This, of course, has been Microsoft’s strategy for over a year now. Dave McLauchlan, the former Senior Business Development Manager for Zune, said as much back in March. Windows Phone provides an excellent media experience. It’s not perfect–better integration with the Zune Social would certainly be appreciated–but it’s nearly there.
Microsoft announced on Thursday that it is introducing a new Zune Music Pass, adding support for unlimited streaming Music Videos, and expanding the Zune Music Marketplace and Music Pass to Canada.
The cost of Zune Pass is dropping 33% to $9.99 per month on October 3rd, putting it in range with other music subscription services. Of course, achieving this price meant that Microsoft had to make a few changes. The new Zune Music Pass will no longer include 10 free music credits every month, and subscribers will be limited to four devices (one PC and any combination of PCs, Zune devices, and Windows Phones). Streaming on Xbox 360 and Zune.net will function as usual. Unlike Europe, US customers will have a choice to stay with their current $14.99 plan–which will no longer be available after October 3rd–or switch to the new offering.
Both versions of the Zune Pass now include free streaming access to tens of thousands of music videos as well. Zune has long offered music videos, but they were only available for purchase. This little-known feature is sure to become more widely used after this update, which will go live on October 3rd as well.

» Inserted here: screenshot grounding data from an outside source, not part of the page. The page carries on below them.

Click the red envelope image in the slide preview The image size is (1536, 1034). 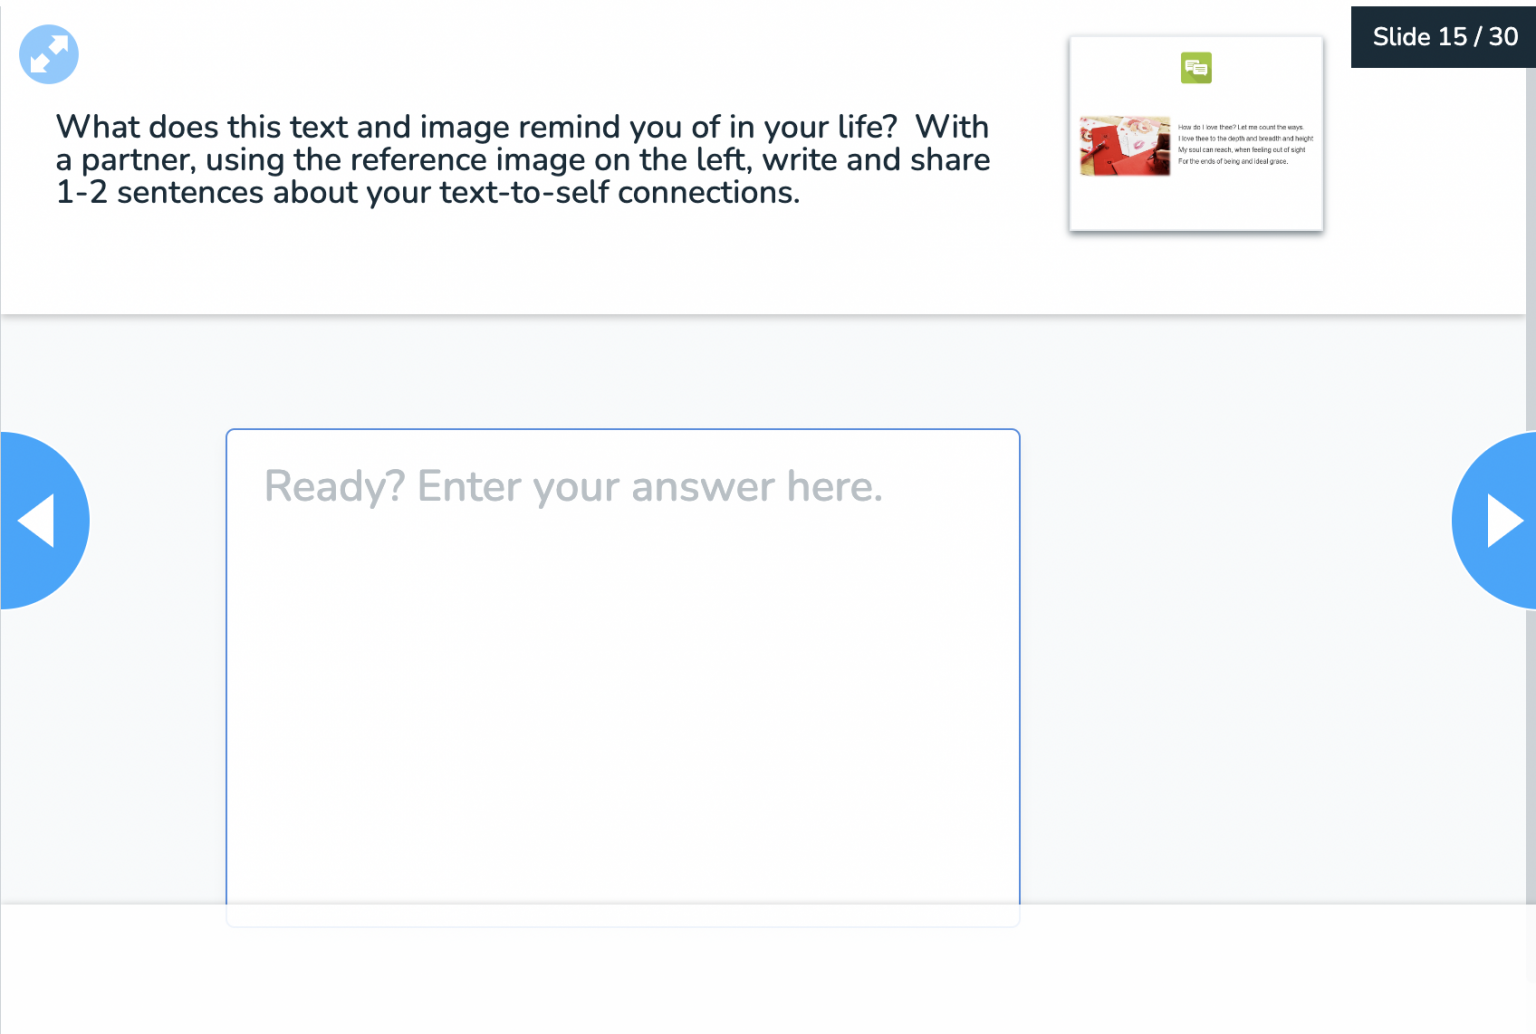[1124, 146]
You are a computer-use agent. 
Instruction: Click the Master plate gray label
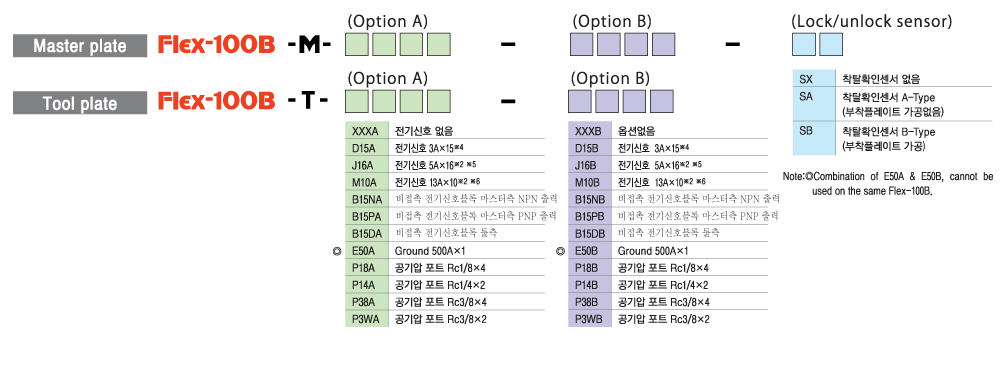[80, 46]
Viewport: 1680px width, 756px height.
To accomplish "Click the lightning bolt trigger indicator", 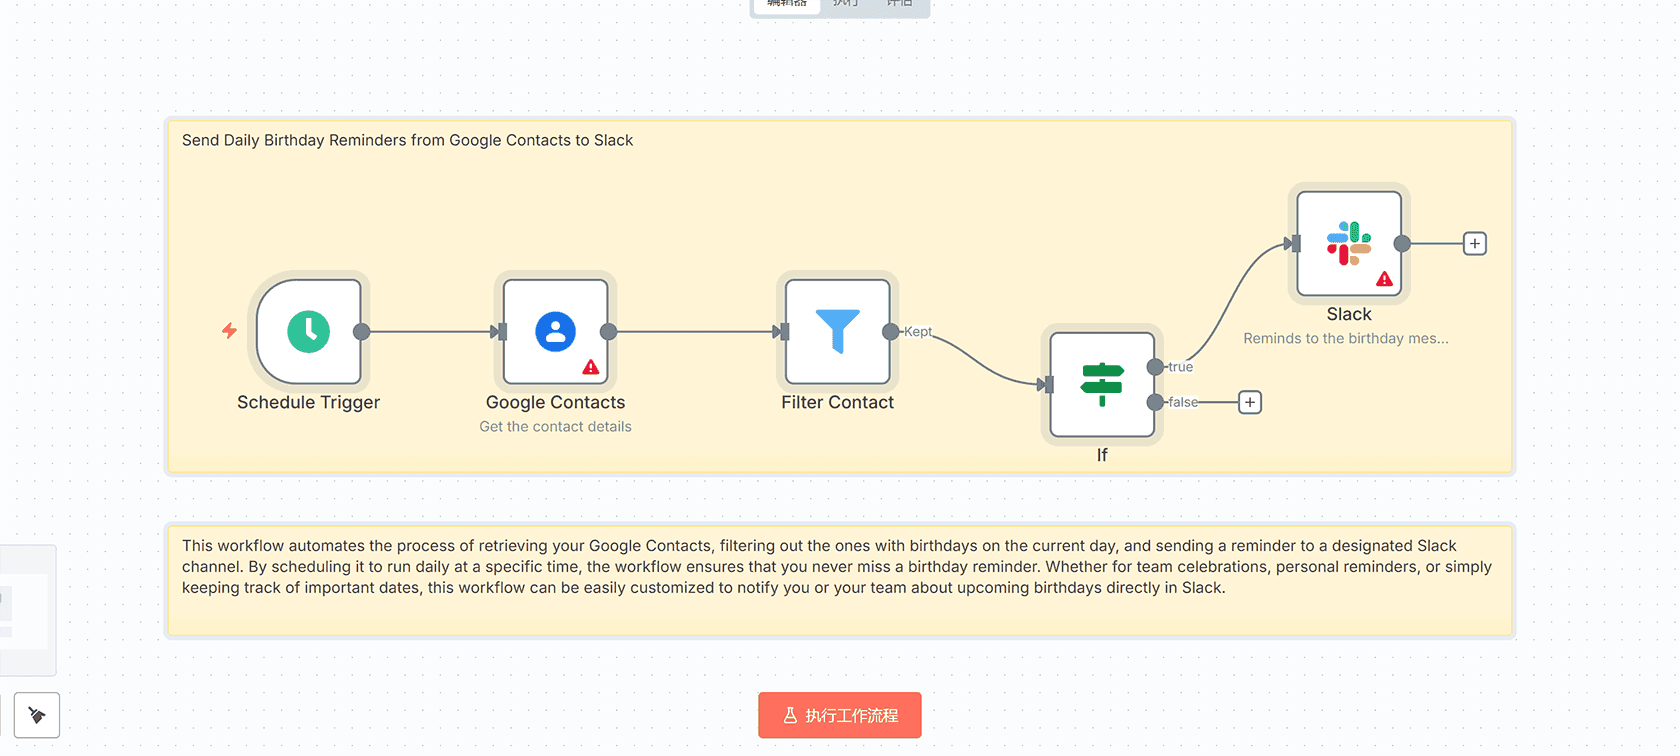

The last, and arguably the most long-awaited, piece of news is that the Zune Music Marketplace and Music Pass is rolling out in Canada on October 3rd. Canadian subscribers will have access to more than 14 million tracks at a price point of C$9.99 per month or C$99.90 per year. It, too, includes access to streaming music videos on the Zune software client and Xbox 360.
Of course, that’s not all. The last paragraph of the press release includes a teaser: more Zune news is coming. While we don’t know what it might be, we suspect it could be tied to the upcoming Xbox 360 dashboard update.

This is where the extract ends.